아래는 joint inference를 기반으로 Confidence Interval과 함께 CATE를 보는 것입니다.

V = cov.cov_params()
S = np.diag(np.diagonal(V)**(-1 / 2))
epsilon = np.random.multivariate_normal(np.zeros(V.shape[0]), S @ V @ S, size=(1000))
critical = np.percentile(np.max(np.abs(epsilon), axis=1), 95)
stderr = np.diagonal(V)**(1 / 2)
lb = cov.params - critical * stderr
ub = cov.params + critical * stderr
jointsummary = pd.DataFrame({'coef': cov.params,
                             'std err': stderr,
                             'lb': lb,
                             'ub': ub,
                             'statsig': ['' if ((l <= 0) & (0 <= u)) else '**' for (l, u) in zip(lb, ub)]},
                            index=dfX.columns)
jointsummary

grid = np.unique(np.percentile(dfX['polviews'], np.arange(0, 110, 20)))

Zpd = pd.DataFrame(np.tile(np.median(dfX, axis=0, keepdims=True), (len(grid), 1)),
                   columns=dfX.columns)
Zpd['polviews'] = grid

pred_df = lr.get_prediction(Zpd).summary_frame()
preds, lb, ub = pred_df['mean'].values, pred_df['mean_ci_lower'].values, pred_df['mean_ci_upper'].values
preds = preds.flatten()
lb = lb.flatten()
ub = ub.flatten()
plt.errorbar(Zpd['polviews'], preds, yerr=(preds - lb, ub - preds))
plt.xlabel('polviews')
plt.ylabel('Predicted CATE (at median value of other features)')
plt.show()

Simpler Best Linear Projections of CATE¶

이런 것도 가능합니다.

polviews가 가진 값이 7가지인데, 각 값마다 CATE와 Confidence Interval를 볼 수 있을 것 같아요.
polviews가 연속변수라면 CATE가 어떻게 변할지를 근사적으로 나타내볼 수 있을 것 같아요.

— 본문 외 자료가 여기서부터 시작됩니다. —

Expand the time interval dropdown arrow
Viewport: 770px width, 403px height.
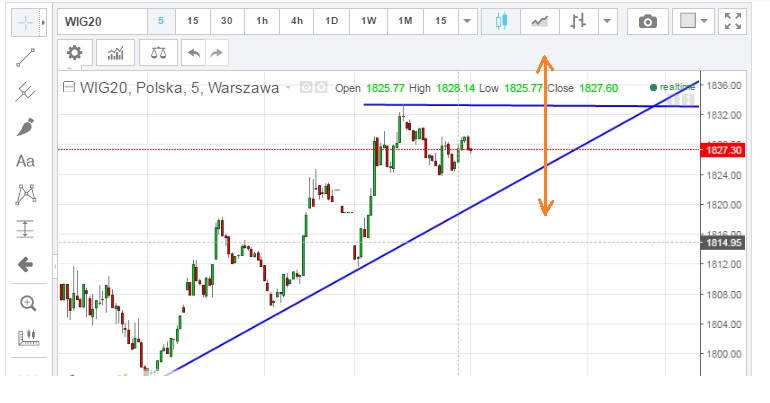pyautogui.click(x=468, y=21)
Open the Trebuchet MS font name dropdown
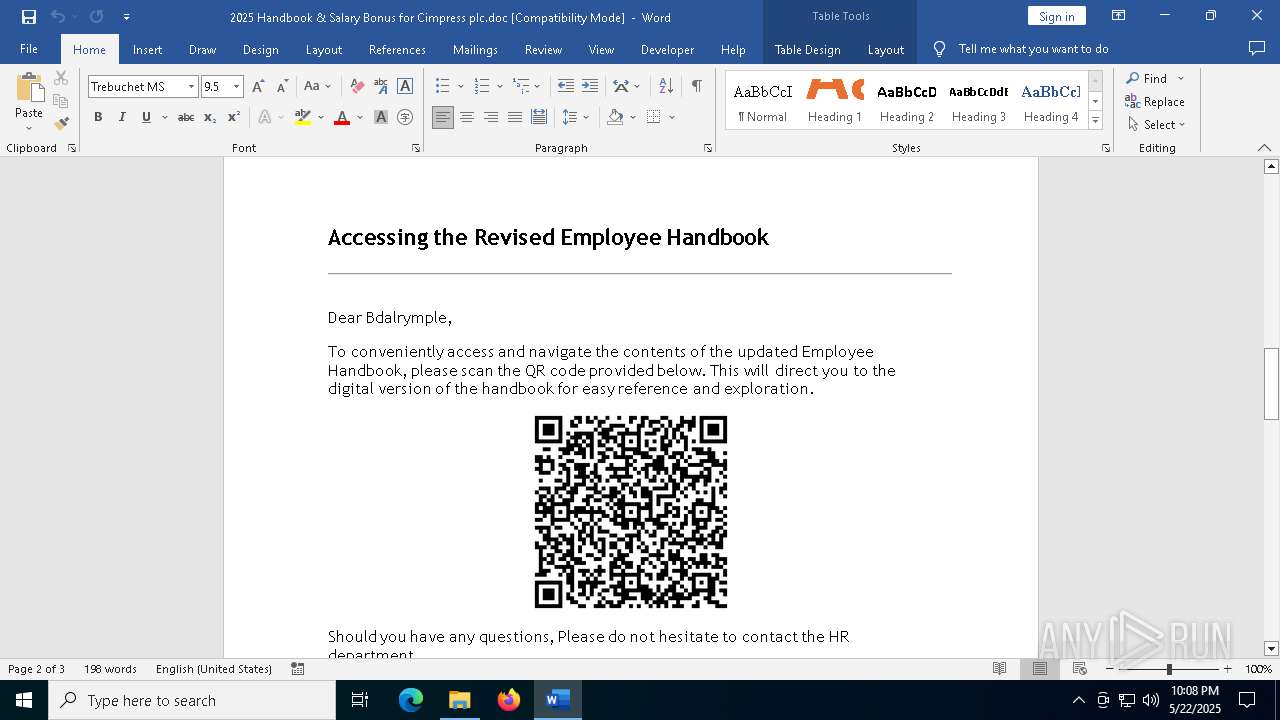Viewport: 1280px width, 720px height. (x=191, y=87)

from statsmodels.formula.api import ols
df = X.copy()
df['dr'] = dr_preds
lr = ols('dr ~ C(polviews)', df).fit(cov_type='HC1')

grid = np.unique(np.percentile(X['polviews'], np.arange(0, 102, 2)))
Xpd = pd.DataFrame(np.tile(np.median(X, axis=0, keepdims=True), (len(grid), 1)),
                   columns=X.columns)
Xpd['polviews'] = grid
pred_df = lr.get_prediction(Xpd).summary_frame(alpha=.1)

plt.plot(Xpd['polviews'], pred_df['mean'])
plt.fill_between(Xpd['polviews'], pred_df['mean_ci_lower'], pred_df['mean_ci_upper'], alpha=.4)
plt.xlabel('polviews' + ' (other features fixed at median value)')
plt.title('Predicted CATE BLP: cate ~ C(polviews)')
plt.ylabel('CATE')
plt.show()

from statsmodels.formula.api import ols
df = X.copy()
df['dr'] = dr_preds
lr = ols('dr ~ polviews', df).fit(cov_type='HC1')

grid = np.unique(np.percentile(X['polviews'], np.arange(0, 102, 2)))
Xpd = pd.DataFrame(np.tile(np.median(X, axis=0, keepdims=True), (len(grid), 1)),
                   columns=X.columns)
Xpd['polviews'] = grid
pred_df2 = lr.get_prediction(Xpd).summary_frame(alpha=.1)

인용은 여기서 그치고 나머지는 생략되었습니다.